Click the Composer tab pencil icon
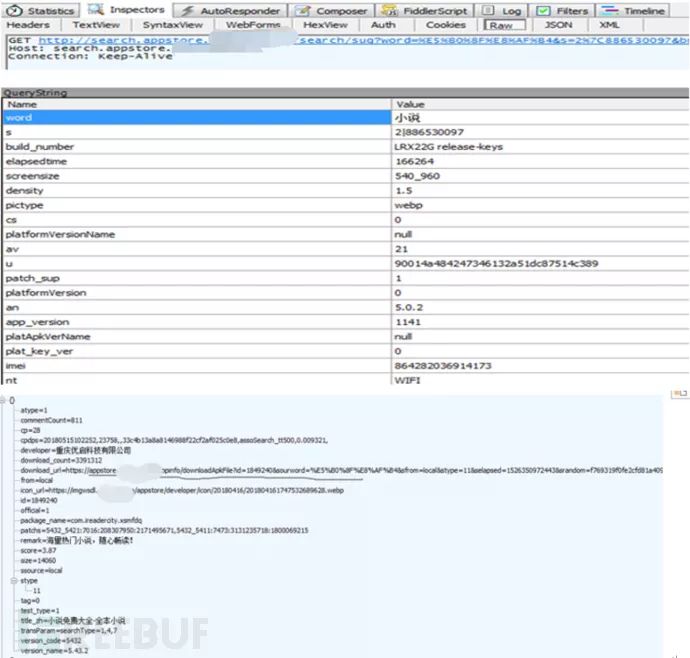Screen dimensions: 690x658 click(304, 10)
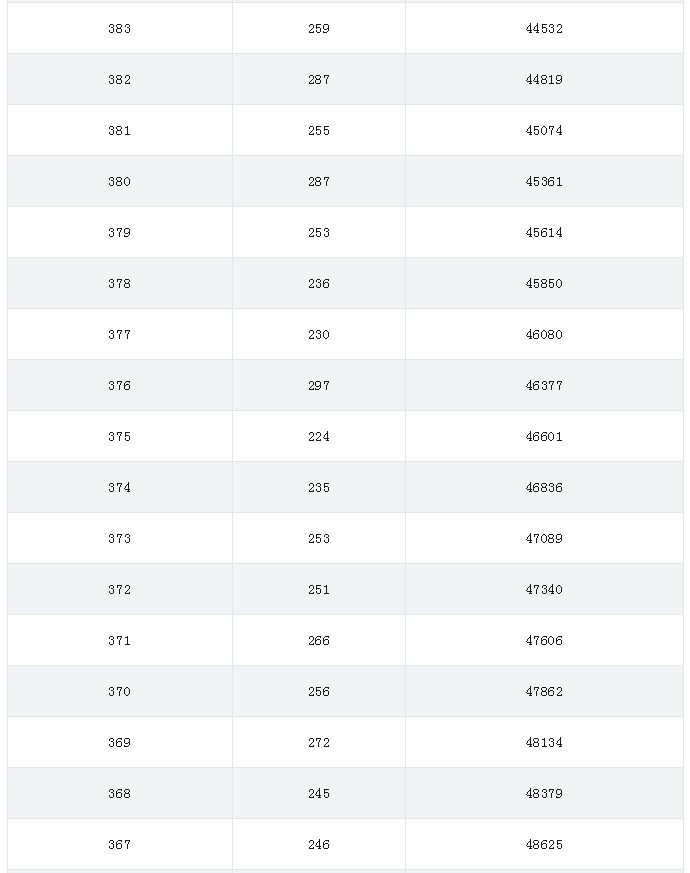Click the score cell 374
The image size is (690, 873).
(x=120, y=488)
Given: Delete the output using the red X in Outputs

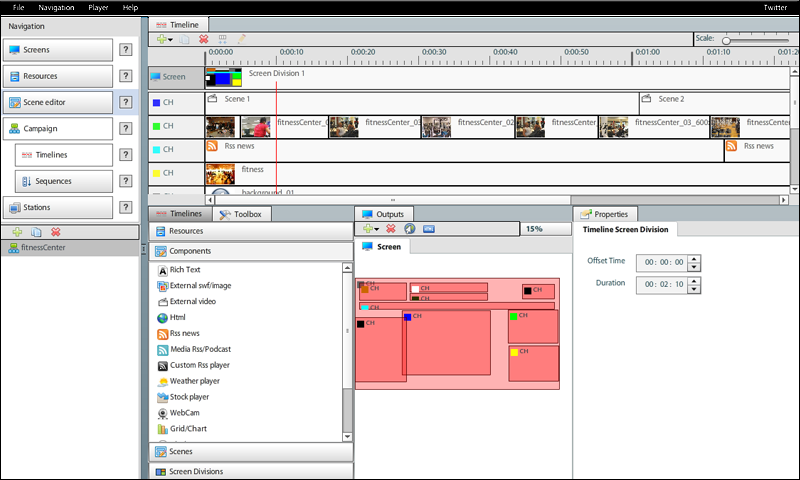Looking at the screenshot, I should pyautogui.click(x=391, y=229).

★ ★ ★ ★

• _Problem details_
Rewrite the listing above with "red X" changed to "red cross" and nothing else altered. Omit the pictures from your answer.

• _Exercise answer_
Click the Composer tab pencil icon
Screen dimensions: 690x658 click(304, 10)
Click the score cell 374
The image size is (690, 873).
(x=120, y=488)
Given: Delete the output using the red cross in Outputs

Looking at the screenshot, I should pyautogui.click(x=391, y=229).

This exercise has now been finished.